▶ **Information shown**:
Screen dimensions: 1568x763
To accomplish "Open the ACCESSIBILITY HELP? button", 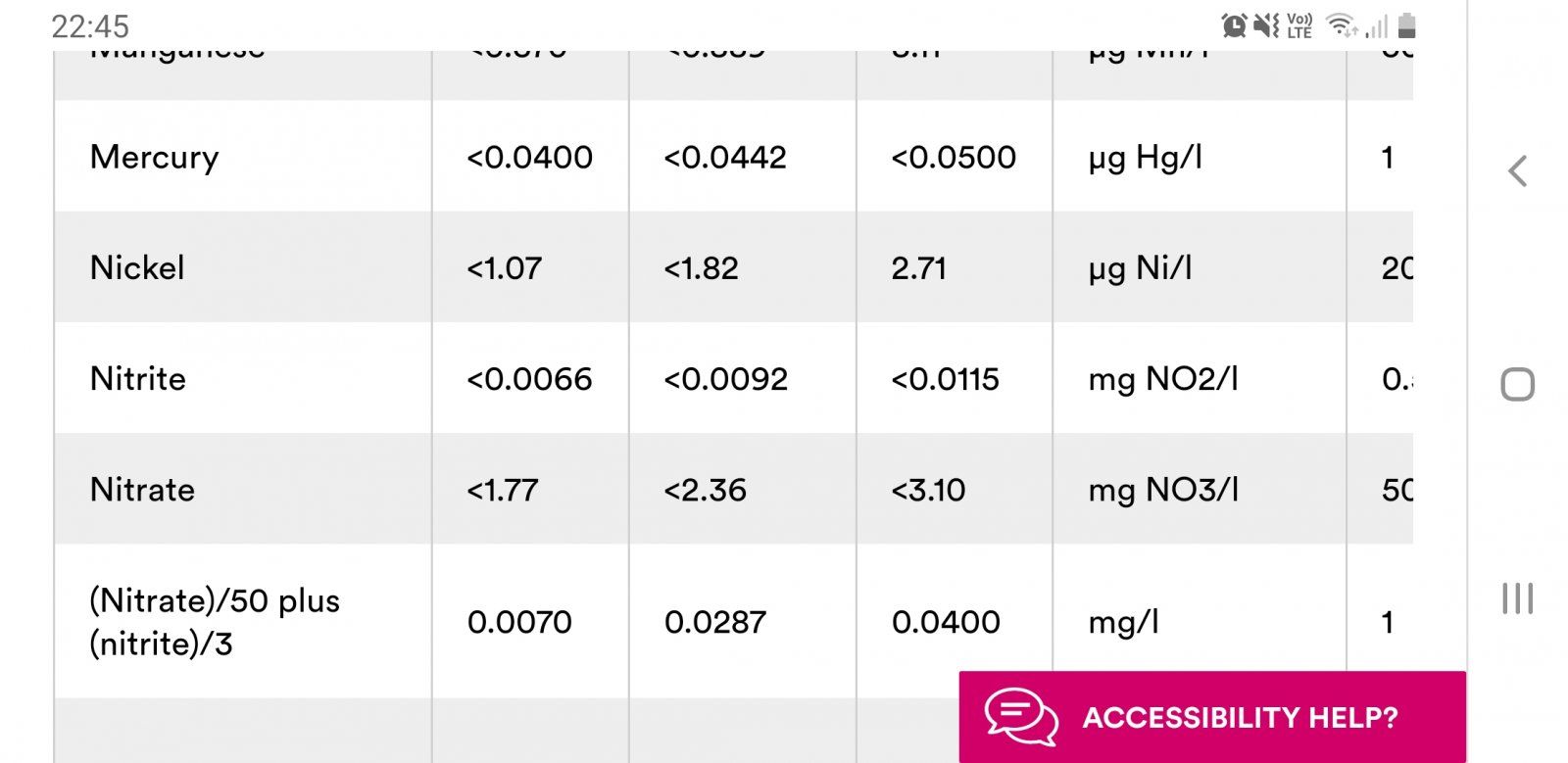I will tap(1212, 717).
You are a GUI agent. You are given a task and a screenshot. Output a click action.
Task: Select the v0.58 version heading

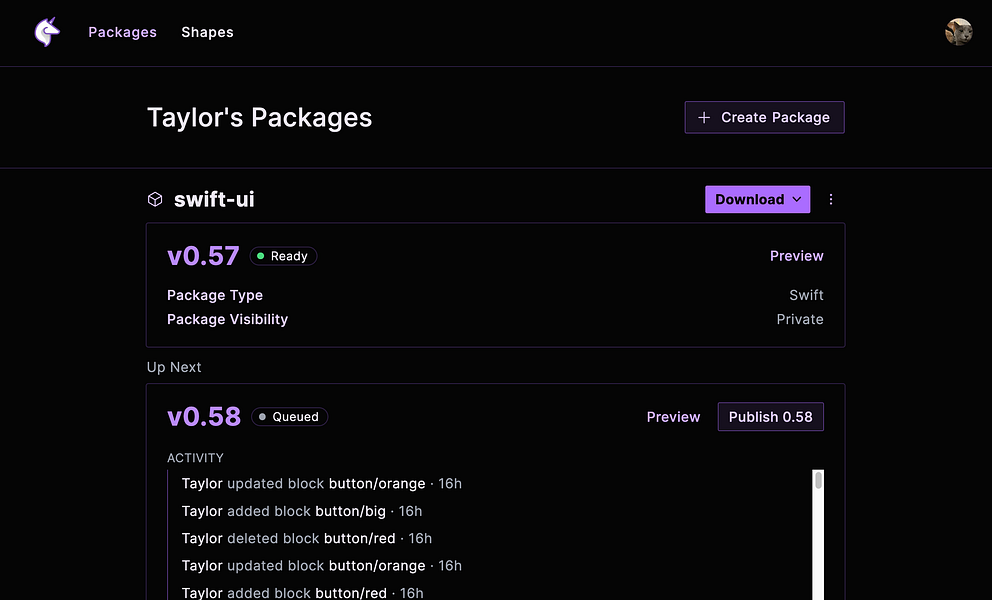204,417
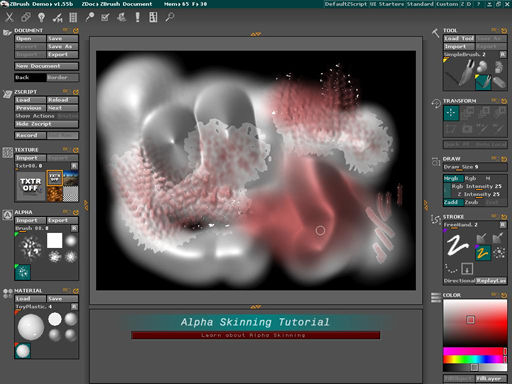Expand the top canvas divider arrows
512x384 pixels.
[x=256, y=34]
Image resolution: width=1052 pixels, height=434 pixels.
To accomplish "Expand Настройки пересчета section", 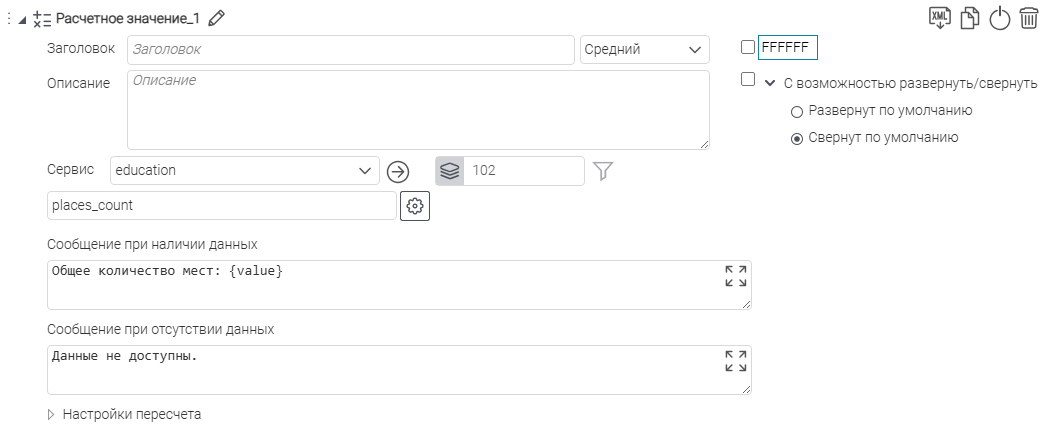I will click(x=52, y=414).
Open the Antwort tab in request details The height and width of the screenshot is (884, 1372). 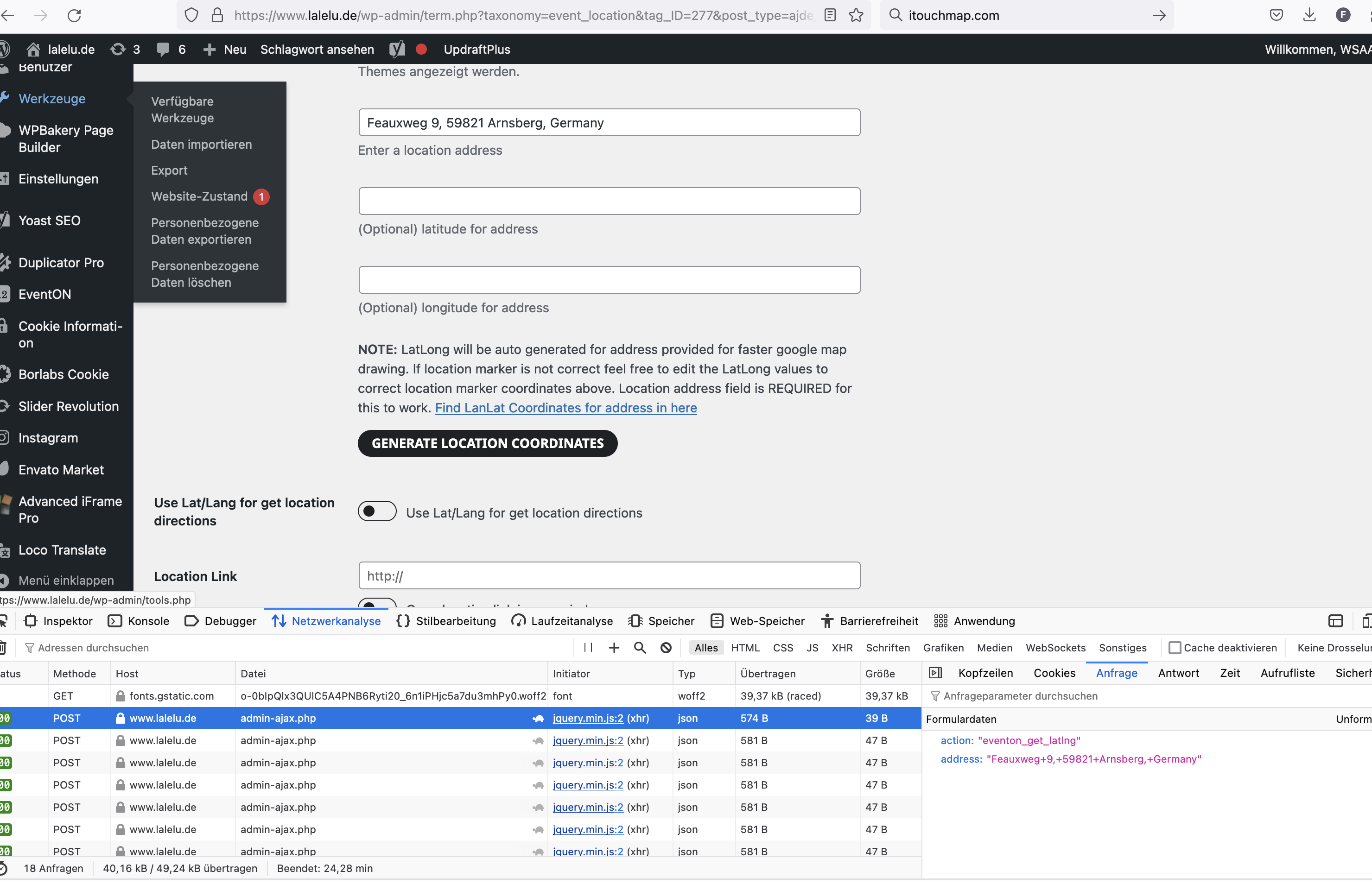(1178, 673)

▶ **Exercise objective**:
Convert the lines of the listing between the lines holding "You are a GUI" and "[x=256, y=34]", inclusive, into a JSON list of strings with one string per line. Skip blank lines and leave the pictures out.

▶ **Response to the exercise**:
[
  "You are a GUI agent. You are given a task and a screenshot. Output a click action.",
  "Task: Select the v0.58 version heading",
  "204,417",
  "Expand the top canvas divider arrows",
  "512x384 pixels.",
  "[x=256, y=34]"
]